Supplementary Figure 14 New predictions based on training with updated gold standards correspond closely to the predictions used in this study. As an example of how we can regularly update the results in our web-server based on newly identified genes, we have made available a new set of predictions at http://asd.princeton.edu/v2 by training on an updated version of the SFARI gene database that includes all the results from the 2014 study (Iossifov et al. (2014) Nature 515(7526), 216 21). The scatter plot shows the original (v1) and new ranks (v2) of each gene in the genome. The dotted lines correspond to the top-decile of the predicted genes. The new predictions are overall quite consistent with the original one used throughout this study, having a correlation coefficient of 0.93 between the genomewide rankings with 83.3% of top decile genes consistent between v1 and v2. In addition, as our web server demonstrates, analyses results (including GO enrichments of predictions and neurodevelopmental analysis) also remain nearly identical.
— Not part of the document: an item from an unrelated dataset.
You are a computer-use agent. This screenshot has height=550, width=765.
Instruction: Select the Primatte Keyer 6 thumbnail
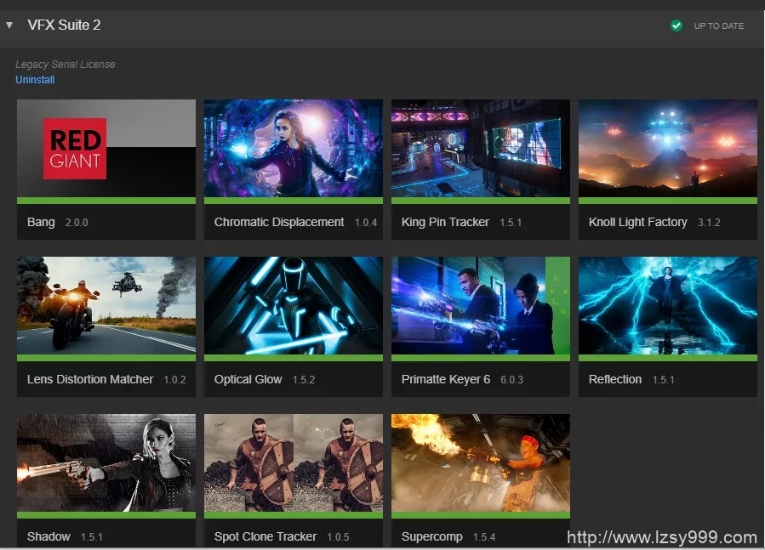pos(480,306)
Supplementary Figure 15 A potential use case: estimating the relevance of a high-resolution spatiotemporal window in the brain to autism. A biomedical researcher could use our predictions as a framework for analyzing their data from high- or low-throughput assays, allowing high-resolution study of autism genetics in the functional and physiological contexts of their interest. For example, a researcher who has generated gene expression or proteomics data from a new high-resolution spatiotemporal window in the brain (either human or in a model organism) can use our approach to assess the molecular relevance of that window to ASD. This approach identifying a characteristic gene signature from the samples and estimating its enrichment in our genome-wide ASD-gene ranking (similar to results presented in Figure 3) can provide results of increasing specificity with increasing spatiotemporal resolution in the available data. (S)he could then focus on the highly-ranked genes in her/his expression signature in combination with the specific functional contexts identified for these genes ( ASD-associated functional modules as presented in Figure 4) to generate hypotheses and design experiments to further characterize the genes expressed in the window in relation to autism.